* **Your objective**: Restate the data below word for word, omitting pictures.

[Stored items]
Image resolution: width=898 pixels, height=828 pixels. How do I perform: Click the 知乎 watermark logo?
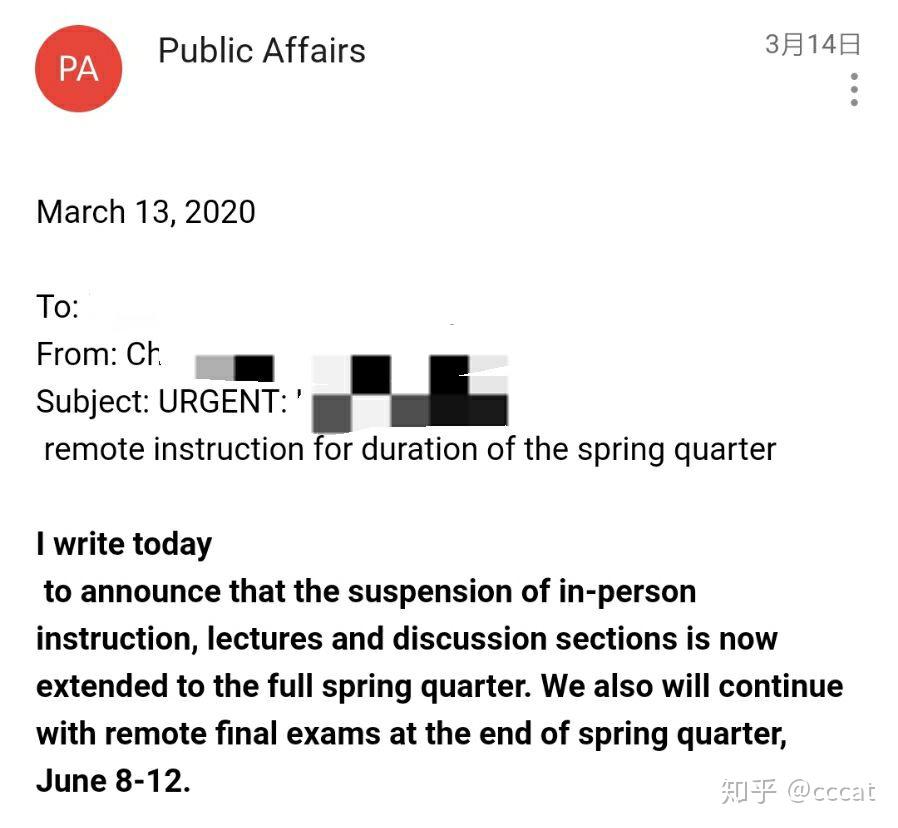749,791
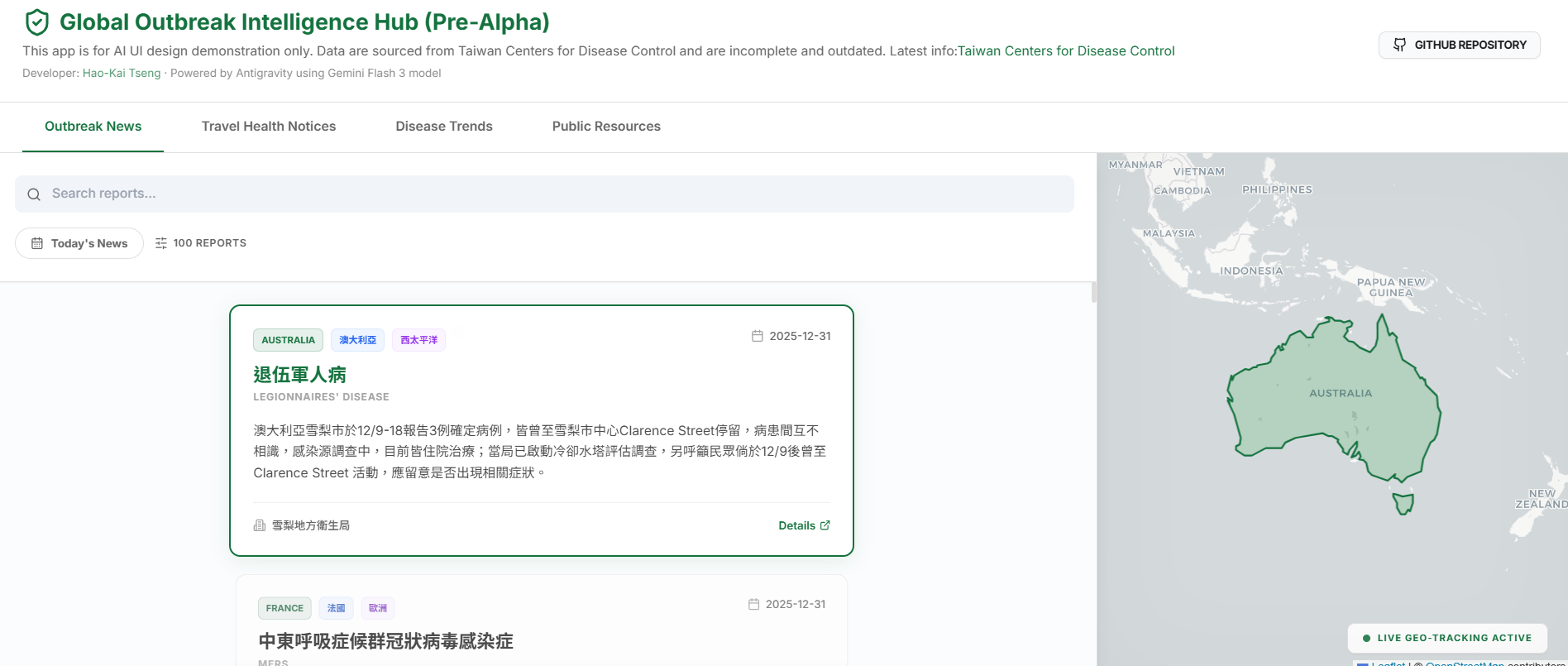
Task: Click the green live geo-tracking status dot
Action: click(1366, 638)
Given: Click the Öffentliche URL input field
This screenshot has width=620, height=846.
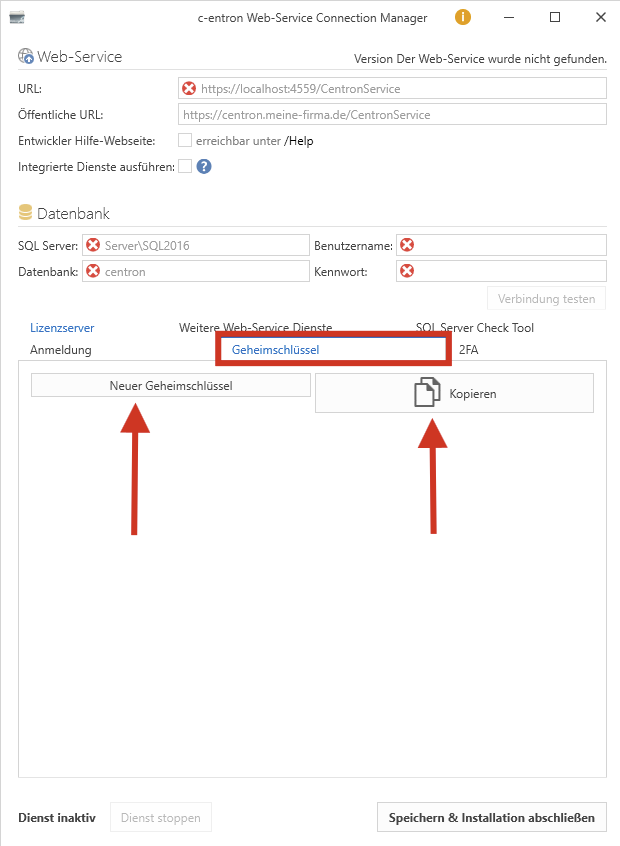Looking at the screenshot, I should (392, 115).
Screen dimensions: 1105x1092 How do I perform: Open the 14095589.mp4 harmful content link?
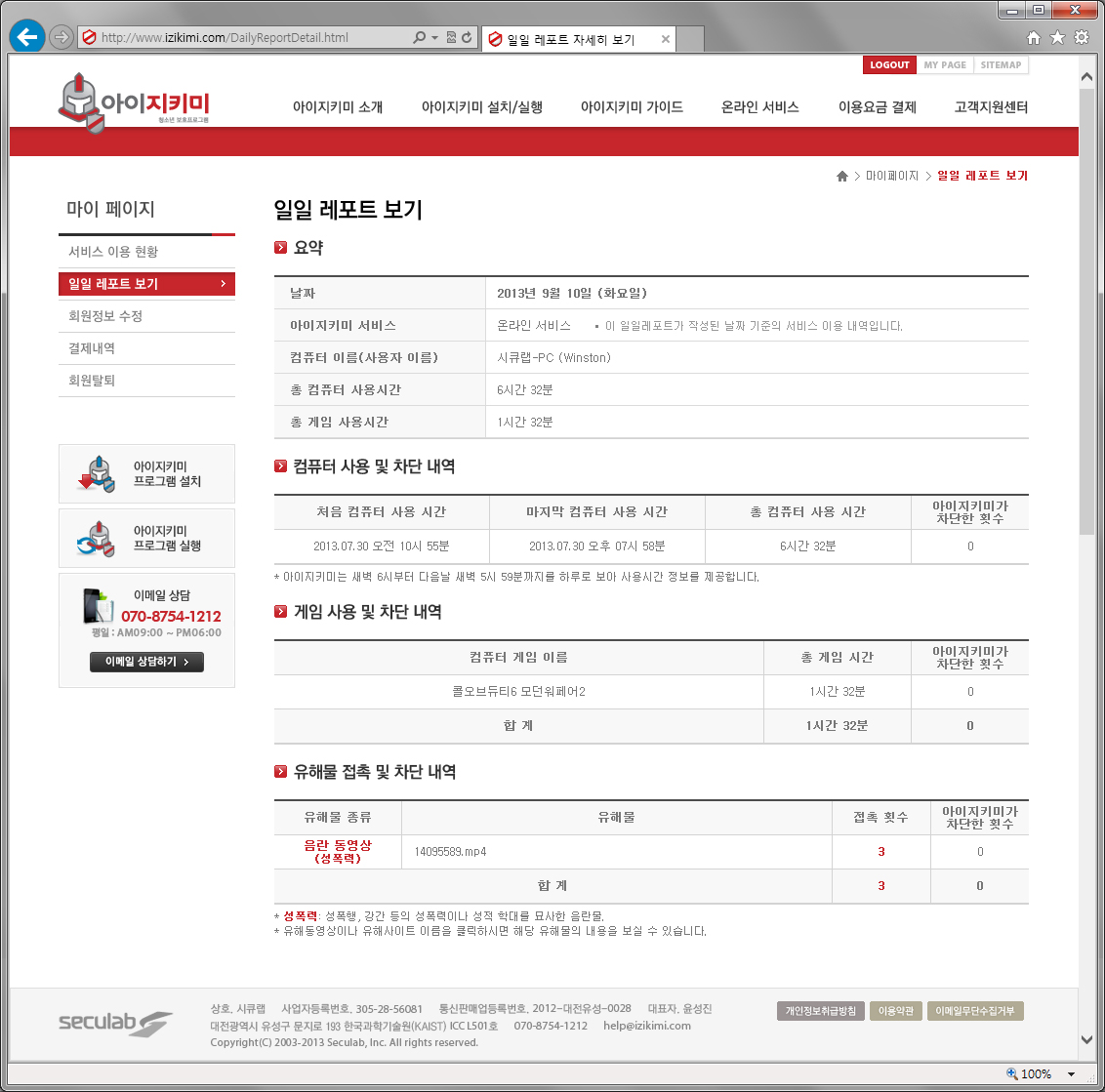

* **Response box**:
Image resolution: width=898 pixels, height=828 pixels. How do I perform: Click the 知乎 watermark logo?
749,791
Task: Click the green live geo-tracking status dot
Action: click(1366, 638)
Given: Click the Öffentliche URL input field
This screenshot has width=620, height=846.
Looking at the screenshot, I should (392, 115).
Screen dimensions: 1105x1092 How do I perform: Open the 14095589.mp4 harmful content link?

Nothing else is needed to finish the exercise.